## Aim of the task
Below are entries. Reproduce exactly the lines between the line holding "You are a computer-use agent. This" and the line holding "You are a computer-use agent. Image resolution: width=1509", inclusive, and only those.

## Excerpts from a dataset
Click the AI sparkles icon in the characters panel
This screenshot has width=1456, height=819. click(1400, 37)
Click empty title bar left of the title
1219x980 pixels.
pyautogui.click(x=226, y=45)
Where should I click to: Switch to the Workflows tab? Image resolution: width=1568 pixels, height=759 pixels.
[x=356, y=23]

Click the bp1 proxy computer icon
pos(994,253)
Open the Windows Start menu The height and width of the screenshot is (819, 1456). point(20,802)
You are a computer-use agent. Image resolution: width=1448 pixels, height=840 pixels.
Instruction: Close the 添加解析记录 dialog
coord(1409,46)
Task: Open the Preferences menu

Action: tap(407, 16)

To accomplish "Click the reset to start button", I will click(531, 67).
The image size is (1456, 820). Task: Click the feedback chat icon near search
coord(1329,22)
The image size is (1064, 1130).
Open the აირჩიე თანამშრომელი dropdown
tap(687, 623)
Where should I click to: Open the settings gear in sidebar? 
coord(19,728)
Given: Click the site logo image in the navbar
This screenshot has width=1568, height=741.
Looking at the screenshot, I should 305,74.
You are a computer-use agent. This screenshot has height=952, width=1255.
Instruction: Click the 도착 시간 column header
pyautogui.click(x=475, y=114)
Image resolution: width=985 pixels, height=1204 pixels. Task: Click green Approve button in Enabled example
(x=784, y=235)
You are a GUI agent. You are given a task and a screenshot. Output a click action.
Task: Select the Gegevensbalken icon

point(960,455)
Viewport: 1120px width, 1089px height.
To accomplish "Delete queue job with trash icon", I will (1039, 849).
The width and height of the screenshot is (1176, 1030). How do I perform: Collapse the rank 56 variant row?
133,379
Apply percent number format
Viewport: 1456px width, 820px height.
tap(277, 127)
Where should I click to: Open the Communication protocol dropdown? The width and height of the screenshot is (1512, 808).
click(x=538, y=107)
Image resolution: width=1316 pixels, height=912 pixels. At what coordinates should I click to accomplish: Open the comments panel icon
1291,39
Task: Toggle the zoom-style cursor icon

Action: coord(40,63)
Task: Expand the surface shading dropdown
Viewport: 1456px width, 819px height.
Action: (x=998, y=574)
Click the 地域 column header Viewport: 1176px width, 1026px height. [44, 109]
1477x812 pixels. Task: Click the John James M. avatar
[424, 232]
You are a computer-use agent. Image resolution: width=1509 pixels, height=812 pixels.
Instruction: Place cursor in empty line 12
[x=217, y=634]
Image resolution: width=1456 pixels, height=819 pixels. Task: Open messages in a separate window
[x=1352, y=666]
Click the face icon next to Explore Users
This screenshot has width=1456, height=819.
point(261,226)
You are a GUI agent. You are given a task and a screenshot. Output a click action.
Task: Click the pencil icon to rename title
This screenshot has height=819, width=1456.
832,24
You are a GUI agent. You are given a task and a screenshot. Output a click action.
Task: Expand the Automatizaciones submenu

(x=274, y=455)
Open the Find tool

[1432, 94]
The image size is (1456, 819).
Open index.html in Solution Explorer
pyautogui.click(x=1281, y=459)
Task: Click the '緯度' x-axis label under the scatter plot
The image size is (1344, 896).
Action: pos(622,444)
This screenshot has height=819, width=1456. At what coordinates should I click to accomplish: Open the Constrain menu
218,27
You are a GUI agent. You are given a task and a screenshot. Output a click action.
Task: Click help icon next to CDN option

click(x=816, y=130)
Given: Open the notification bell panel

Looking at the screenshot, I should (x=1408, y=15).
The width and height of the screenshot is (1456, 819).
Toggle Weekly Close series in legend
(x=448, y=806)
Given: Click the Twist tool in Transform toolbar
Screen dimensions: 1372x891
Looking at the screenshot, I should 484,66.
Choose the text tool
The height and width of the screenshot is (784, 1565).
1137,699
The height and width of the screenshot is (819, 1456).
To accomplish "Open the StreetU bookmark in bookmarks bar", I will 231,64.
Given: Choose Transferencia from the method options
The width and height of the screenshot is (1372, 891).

## Expected answer
You are a computer-use agent. This screenshot has height=952, width=1255.
Instruction: Click the 도착 시간 column header
pyautogui.click(x=475, y=114)
Image resolution: width=985 pixels, height=1204 pixels. Task: Click green Approve button in Enabled example
(x=784, y=235)
You are a GUI agent. You are given a task and a screenshot. Output a click action.
Task: Select the Gegevensbalken icon

point(960,455)
Viewport: 1120px width, 1089px height.
To accomplish "Delete queue job with trash icon", I will (1039, 849).
The width and height of the screenshot is (1176, 1030). How do I perform: Collapse the rank 56 variant row?
133,379
Apply percent number format
Viewport: 1456px width, 820px height.
tap(277, 127)
Where should I click to: Open the Communication protocol dropdown? The width and height of the screenshot is (1512, 808).
click(x=538, y=107)
Image resolution: width=1316 pixels, height=912 pixels. At what coordinates should I click to accomplish: Open the comments panel icon
1291,39
Task: Toggle the zoom-style cursor icon

Action: coord(40,63)
Task: Expand the surface shading dropdown
Viewport: 1456px width, 819px height.
Action: (x=998, y=574)
Click the 地域 column header Viewport: 1176px width, 1026px height. [44, 109]
1477x812 pixels. Task: Click the John James M. avatar
[424, 232]
You are a computer-use agent. Image resolution: width=1509 pixels, height=812 pixels.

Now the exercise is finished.